You raise a good point, Jay. I think there's a good case to made that partisan "horse-race" politics does real damage to the system by shifting the focus from policy to team loyalty, especially at election time.
Certainly there are many Republicans who feel no loyalty to the current Bush administration, Liberals who are disgusted with what their party has become and Conservatives who lost a party they could support after Mackay shanked Orchard and the Tories fell in the CRAP.
As to the constant whining by conservatives in the US that liberals are "snobs" because they don't believe Rush Limbaugh is a journalist, that Scott McLellan is always truthful, or that believing in the literal interpretation of Genesis makes one a moral authority. Whine away. :roll:
Every camp has people who believe things that are just plain silly.

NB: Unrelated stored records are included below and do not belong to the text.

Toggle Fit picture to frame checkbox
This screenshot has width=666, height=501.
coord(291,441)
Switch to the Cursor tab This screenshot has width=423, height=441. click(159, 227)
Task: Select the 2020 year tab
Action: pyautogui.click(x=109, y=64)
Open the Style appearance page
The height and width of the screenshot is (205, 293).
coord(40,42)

jimmoyer, I was under the imperssion that US conservatives liked the judges I mentioned (and Roberts,too) because they tend to support either the Originalist or one of the Literalist schools of Constituional law, whereas liberals were more likely to be Modernists or Instrumentalists.
Admittedly, I haven't followed the judgements rendered by any of the members of the Supreme Court to see if they hold to these patterns, or whether their judgements reflect the voice of their personal beliefs or vocal lobby groups, rather than a judicial philosophy.
Sometimes it's hard to tell what the motivation for an isolated judgement is, because even though it may run counter to the way a justice feels about that particular issue, it sets a precedent that will insure how decisions on future related issues will look.